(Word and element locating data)

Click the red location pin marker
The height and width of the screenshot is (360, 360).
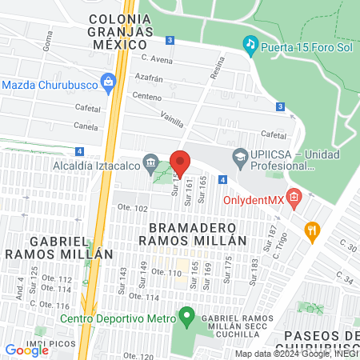pyautogui.click(x=180, y=163)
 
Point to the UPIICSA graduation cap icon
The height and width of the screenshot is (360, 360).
pyautogui.click(x=238, y=155)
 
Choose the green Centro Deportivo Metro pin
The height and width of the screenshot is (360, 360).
pyautogui.click(x=186, y=317)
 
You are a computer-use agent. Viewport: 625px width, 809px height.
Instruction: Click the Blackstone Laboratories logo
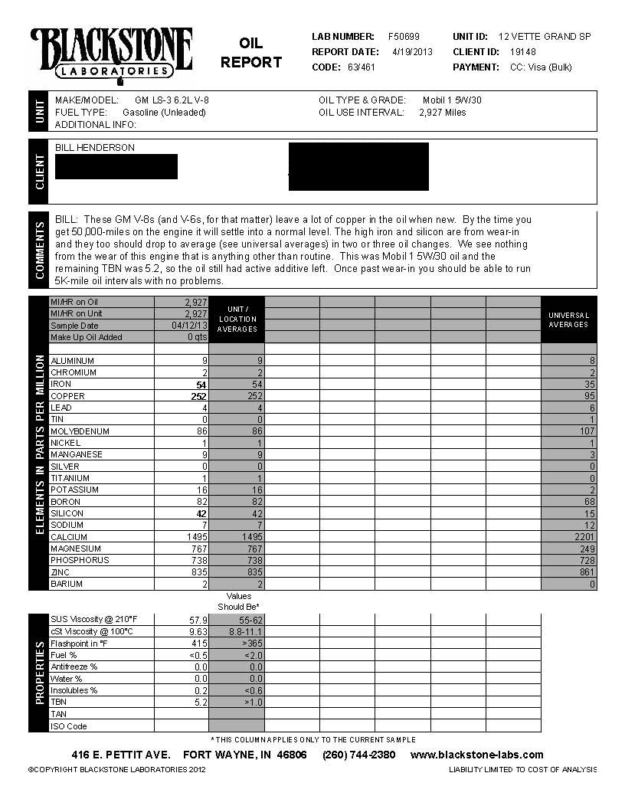coord(111,54)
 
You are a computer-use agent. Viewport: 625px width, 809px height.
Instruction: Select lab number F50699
coord(404,36)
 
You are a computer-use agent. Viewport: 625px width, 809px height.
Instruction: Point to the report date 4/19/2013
coord(413,51)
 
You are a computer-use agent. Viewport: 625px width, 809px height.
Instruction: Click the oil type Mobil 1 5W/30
coord(452,100)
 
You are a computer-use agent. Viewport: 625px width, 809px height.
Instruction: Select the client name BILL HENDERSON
coord(95,147)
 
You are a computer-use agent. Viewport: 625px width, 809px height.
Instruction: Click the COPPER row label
coord(67,396)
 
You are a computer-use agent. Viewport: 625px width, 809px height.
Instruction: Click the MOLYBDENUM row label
coord(80,431)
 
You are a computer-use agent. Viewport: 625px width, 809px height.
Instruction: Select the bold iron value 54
coord(202,385)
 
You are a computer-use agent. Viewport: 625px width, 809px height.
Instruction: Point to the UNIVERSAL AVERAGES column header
coord(568,319)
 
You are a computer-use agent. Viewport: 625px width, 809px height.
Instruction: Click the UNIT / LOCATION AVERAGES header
coord(237,319)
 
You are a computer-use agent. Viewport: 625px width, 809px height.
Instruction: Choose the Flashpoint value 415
coord(199,643)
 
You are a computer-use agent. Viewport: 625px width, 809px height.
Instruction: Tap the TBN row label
coord(58,702)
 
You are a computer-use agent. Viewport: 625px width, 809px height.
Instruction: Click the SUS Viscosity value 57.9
coord(198,619)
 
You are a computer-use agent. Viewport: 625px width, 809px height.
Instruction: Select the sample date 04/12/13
coord(190,326)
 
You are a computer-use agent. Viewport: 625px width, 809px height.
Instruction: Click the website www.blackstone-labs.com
coord(477,755)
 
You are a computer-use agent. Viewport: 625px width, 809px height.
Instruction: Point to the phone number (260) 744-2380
coord(358,755)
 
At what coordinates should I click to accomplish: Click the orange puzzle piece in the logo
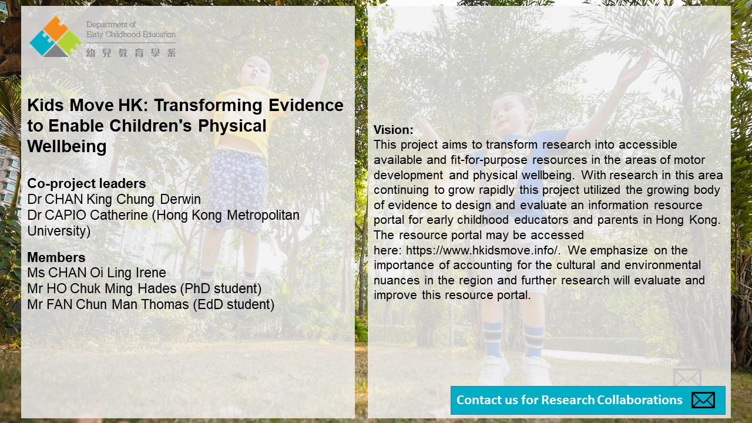tap(55, 28)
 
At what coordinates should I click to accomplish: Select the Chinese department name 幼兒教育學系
tap(131, 53)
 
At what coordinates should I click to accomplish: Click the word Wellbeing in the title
tap(67, 147)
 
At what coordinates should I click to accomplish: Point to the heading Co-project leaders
tap(86, 184)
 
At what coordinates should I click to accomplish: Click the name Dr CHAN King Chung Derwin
tap(114, 199)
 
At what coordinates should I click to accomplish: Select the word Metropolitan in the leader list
tap(263, 215)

What the task asks → Rewrite every line of the items above as one numbered list, skipping any blank lines. Leave the pictures out of your answer.

Written solution →
1. Click the red location pin marker
2. The height and width of the screenshot is (360, 360).
3. pyautogui.click(x=180, y=163)
4. Point to the UPIICSA graduation cap icon
5. The height and width of the screenshot is (360, 360).
6. pyautogui.click(x=238, y=155)
7. Choose the green Centro Deportivo Metro pin
8. The height and width of the screenshot is (360, 360).
9. pyautogui.click(x=186, y=317)
10. You are a computer-use agent. Viewport: 625px width, 809px height.
11. Instruction: Click the Blackstone Laboratories logo
12. coord(111,54)
13. You are a computer-use agent. Viewport: 625px width, 809px height.
14. Instruction: Select lab number F50699
15. coord(404,36)
16. You are a computer-use agent. Viewport: 625px width, 809px height.
17. Instruction: Point to the report date 4/19/2013
18. coord(413,51)
19. You are a computer-use agent. Viewport: 625px width, 809px height.
20. Instruction: Click the oil type Mobil 1 5W/30
21. coord(452,100)
22. You are a computer-use agent. Viewport: 625px width, 809px height.
23. Instruction: Select the client name BILL HENDERSON
24. coord(95,147)
25. You are a computer-use agent. Viewport: 625px width, 809px height.
26. Instruction: Click the COPPER row label
27. coord(67,396)
28. You are a computer-use agent. Viewport: 625px width, 809px height.
29. Instruction: Click the MOLYBDENUM row label
30. coord(80,431)
31. You are a computer-use agent. Viewport: 625px width, 809px height.
32. Instruction: Select the bold iron value 54
33. coord(202,385)
34. You are a computer-use agent. Viewport: 625px width, 809px height.
35. Instruction: Point to the UNIVERSAL AVERAGES column header
36. coord(568,319)
37. You are a computer-use agent. Viewport: 625px width, 809px height.
38. Instruction: Click the UNIT / LOCATION AVERAGES header
39. coord(237,319)
40. You are a computer-use agent. Viewport: 625px width, 809px height.
41. Instruction: Choose the Flashpoint value 415
42. coord(199,643)
43. You are a computer-use agent. Viewport: 625px width, 809px height.
44. Instruction: Tap the TBN row label
45. coord(58,702)
46. You are a computer-use agent. Viewport: 625px width, 809px height.
47. Instruction: Click the SUS Viscosity value 57.9
48. coord(198,619)
49. You are a computer-use agent. Viewport: 625px width, 809px height.
50. Instruction: Select the sample date 04/12/13
51. coord(190,326)
52. You are a computer-use agent. Viewport: 625px width, 809px height.
53. Instruction: Click the website www.blackstone-labs.com
54. coord(477,755)
55. You are a computer-use agent. Viewport: 625px width, 809px height.
56. Instruction: Point to the phone number (260) 744-2380
57. coord(358,755)
58. At what coordinates should I click to accomplish: Click the orange puzzle piece in the logo
59. tap(55, 28)
60. At what coordinates should I click to accomplish: Select the Chinese department name 幼兒教育學系
61. tap(131, 53)
62. At what coordinates should I click to accomplish: Click the word Wellbeing in the title
63. tap(67, 147)
64. At what coordinates should I click to accomplish: Point to the heading Co-project leaders
65. tap(86, 184)
66. At what coordinates should I click to accomplish: Click the name Dr CHAN King Chung Derwin
67. tap(114, 199)
68. At what coordinates should I click to accomplish: Select the word Metropolitan in the leader list
69. tap(263, 215)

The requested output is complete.